Marawi Bishop Edwin dela Peña visits St. Mary’s Cathedral for the first time since the city was attacked by local terrorists. PHOTO BY CBCP NEWS
Marawi Bishop Edwin dela Peña visits St. Mary’s Cathedral for the first time since the city was attacked by local terrorists. PHOTO BY CBCP NEWS

Marawi Bishop Edwin dela Peña on Thursday visited the damaged St. Mary’s Cathedral for the first time since the city was taken over by the Maute group, the Catholic Bishops Conference of the Philippines (CBCP) reported on Friday.

Bishop dela Peña said he spent "a very emotional" day in the Islamic City because he saw the ruined city center and the cathedral.

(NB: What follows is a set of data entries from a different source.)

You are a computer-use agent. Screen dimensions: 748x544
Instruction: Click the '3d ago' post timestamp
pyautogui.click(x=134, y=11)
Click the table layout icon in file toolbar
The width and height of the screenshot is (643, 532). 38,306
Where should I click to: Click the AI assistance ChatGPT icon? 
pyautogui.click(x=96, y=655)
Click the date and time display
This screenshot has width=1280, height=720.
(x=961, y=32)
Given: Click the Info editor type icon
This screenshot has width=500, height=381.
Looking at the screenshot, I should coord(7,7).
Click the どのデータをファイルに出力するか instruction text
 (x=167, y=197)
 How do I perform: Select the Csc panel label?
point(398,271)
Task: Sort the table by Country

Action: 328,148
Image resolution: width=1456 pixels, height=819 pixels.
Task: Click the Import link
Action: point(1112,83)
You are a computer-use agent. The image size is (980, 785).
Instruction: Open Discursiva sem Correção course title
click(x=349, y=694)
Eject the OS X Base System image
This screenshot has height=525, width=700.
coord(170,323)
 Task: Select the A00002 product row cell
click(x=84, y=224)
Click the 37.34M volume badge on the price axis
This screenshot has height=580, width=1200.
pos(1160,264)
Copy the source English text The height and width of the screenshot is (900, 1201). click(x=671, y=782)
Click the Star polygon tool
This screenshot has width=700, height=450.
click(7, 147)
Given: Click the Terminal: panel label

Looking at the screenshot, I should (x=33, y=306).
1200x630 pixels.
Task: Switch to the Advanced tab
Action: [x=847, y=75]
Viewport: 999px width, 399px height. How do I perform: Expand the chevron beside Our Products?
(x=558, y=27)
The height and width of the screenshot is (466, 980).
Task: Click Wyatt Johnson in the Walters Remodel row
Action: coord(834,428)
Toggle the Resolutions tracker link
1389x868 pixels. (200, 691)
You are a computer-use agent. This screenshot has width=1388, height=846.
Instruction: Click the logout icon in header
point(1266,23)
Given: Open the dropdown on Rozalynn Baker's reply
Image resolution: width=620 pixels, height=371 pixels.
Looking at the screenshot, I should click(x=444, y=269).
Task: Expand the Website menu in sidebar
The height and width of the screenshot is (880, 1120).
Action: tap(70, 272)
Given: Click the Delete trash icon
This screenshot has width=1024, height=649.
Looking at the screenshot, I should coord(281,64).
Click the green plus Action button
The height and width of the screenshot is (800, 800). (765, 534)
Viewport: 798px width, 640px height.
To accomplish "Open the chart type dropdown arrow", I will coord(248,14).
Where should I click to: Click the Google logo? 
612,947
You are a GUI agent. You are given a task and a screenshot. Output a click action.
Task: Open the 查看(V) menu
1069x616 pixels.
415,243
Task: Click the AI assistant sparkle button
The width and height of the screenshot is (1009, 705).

“So many memories. We were the ones who built this. Now, everything is destroyed, even the trees we planted are riddled with damage from bullets and mortar,” he said on the report.

Marawi City, which was attacked by the terrorist Maute group on May 23, was declared liberated by President Rodrigo Duterte on October 17, 2017.

The St. Mary’s Cathedral is only one of the many religious structures, whether Catholic or Islamic, that was caught in the hail of gunfire and airstrikes during the bloody six-month battle between terrorists and government forces.

“I feel hopeful that people will help us rebuild her, the cathedral. But my priority is not the building but the needs of the community,” Dela Peña said.

As the head of Duyog Marawi, a movement of  peace-building rehabilitation efforts, the prelate aims to improve inter-faith relations and heal traumatized residents.

The CBCP said volunteers have been reaching out to war-affected communities and home-based  internally displaced persons for the past three months.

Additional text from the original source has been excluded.